Here is the short version of my questions:

  1. is which is best for my setup when it comes to shared storage for my Proxmox VE cluster: iSCSI or NFS.

  2. Is there a way to create a “HA” solution that would cover two areas of weakness in my current setup. One of which is a device or other hardware failure and the other is maintenance and updates.

Here are the details of my current solution to add context to the questions. Currently, my homelab runs Proxmox VE (V7.1) in a cluster with 7 nodes (most are DL380s but three are not) and I use NFS for shared storage for ISO images, backups and VM disks.

Right now my shared storage comes from one of two places.

  1. a QNAP TS-853a with 16GB ram running TrueNAS core. This is for ISO images and backups
  2. a QNAP TS-451 with 16GB ram running TrueNAS core. This is for VM disk storage.
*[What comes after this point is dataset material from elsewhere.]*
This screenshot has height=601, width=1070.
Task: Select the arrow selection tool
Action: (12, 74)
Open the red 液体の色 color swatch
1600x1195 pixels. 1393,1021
I do however have an identical QNAP TS-451 device that I want to use for cluster storage as well and was thinking of going one of these ways:

  1. Have one used for OS drives and then use the other for Data drives. this would hopefully remove some of the load from the current VM disk storage device and also allow me to keep things more uniform as OS disks would always be the same size and only the data disks would need to increase as data is added to the VMs.

  2. Finding a method (was thinking either Virtual IP and some replication or something like TrueNAS Scale clustering) to have them work together so that they split the load and also in the event one of the devices fails or I need to perform maintenance the other can still serve the VM disks.

  3. Another option I just thought and this sounds a little crazy but might work of would be to run an iSCI (or maybe an NFS disk) on each of the 2 QNAPs and then add them both (2 x OS and 2 x Data disks) to the VM and use something like ZFS or another filesystem to create mirrored disks on the VMs. This would essentially try and replicate the idea of mirrored boot devices and mirrored data devices.